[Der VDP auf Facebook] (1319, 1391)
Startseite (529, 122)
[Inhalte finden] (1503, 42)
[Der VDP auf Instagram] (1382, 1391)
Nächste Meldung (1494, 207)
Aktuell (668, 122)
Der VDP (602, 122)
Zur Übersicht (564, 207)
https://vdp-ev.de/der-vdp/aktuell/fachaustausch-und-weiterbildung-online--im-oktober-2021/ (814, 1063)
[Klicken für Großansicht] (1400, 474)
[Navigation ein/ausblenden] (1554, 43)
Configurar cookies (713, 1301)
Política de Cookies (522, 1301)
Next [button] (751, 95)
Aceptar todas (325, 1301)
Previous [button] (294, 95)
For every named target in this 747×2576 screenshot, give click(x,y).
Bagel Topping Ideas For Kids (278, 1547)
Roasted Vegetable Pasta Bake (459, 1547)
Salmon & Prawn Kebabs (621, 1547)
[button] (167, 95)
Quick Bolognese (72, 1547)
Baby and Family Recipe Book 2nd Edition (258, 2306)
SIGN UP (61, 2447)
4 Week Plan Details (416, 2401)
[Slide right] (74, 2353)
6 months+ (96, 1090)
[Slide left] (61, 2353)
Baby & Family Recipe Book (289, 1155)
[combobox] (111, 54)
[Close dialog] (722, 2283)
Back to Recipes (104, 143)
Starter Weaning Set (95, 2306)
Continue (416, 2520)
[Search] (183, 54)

★ ★ ★

* _ASSIGNMENT_
Beginning with the line in which "[Der VDP auf Instagram] (1382, 1391)" appears, print each remaining line of the listing exactly, the last line included.

* _THE ANSWER_
[Der VDP auf Instagram] (1382, 1391)
Nächste Meldung (1494, 207)
Aktuell (668, 122)
Der VDP (602, 122)
Zur Übersicht (564, 207)
https://vdp-ev.de/der-vdp/aktuell/fachaustausch-und-weiterbildung-online--im-oktober-2021/ (814, 1063)
[Klicken für Großansicht] (1400, 474)
[Navigation ein/ausblenden] (1554, 43)
Configurar cookies (713, 1301)
Política de Cookies (522, 1301)
Next [button] (751, 95)
Aceptar todas (325, 1301)
Previous [button] (294, 95)
For every named target in this 747×2576 screenshot, give click(x,y).
Bagel Topping Ideas For Kids (278, 1547)
Roasted Vegetable Pasta Bake (459, 1547)
Salmon & Prawn Kebabs (621, 1547)
[button] (167, 95)
Quick Bolognese (72, 1547)
Baby and Family Recipe Book 2nd Edition (258, 2306)
SIGN UP (61, 2447)
4 Week Plan Details (416, 2401)
[Slide right] (74, 2353)
6 months+ (96, 1090)
[Slide left] (61, 2353)
Baby & Family Recipe Book (289, 1155)
[combobox] (111, 54)
[Close dialog] (722, 2283)
Back to Recipes (104, 143)
Starter Weaning Set (95, 2306)
Continue (416, 2520)
[Search] (183, 54)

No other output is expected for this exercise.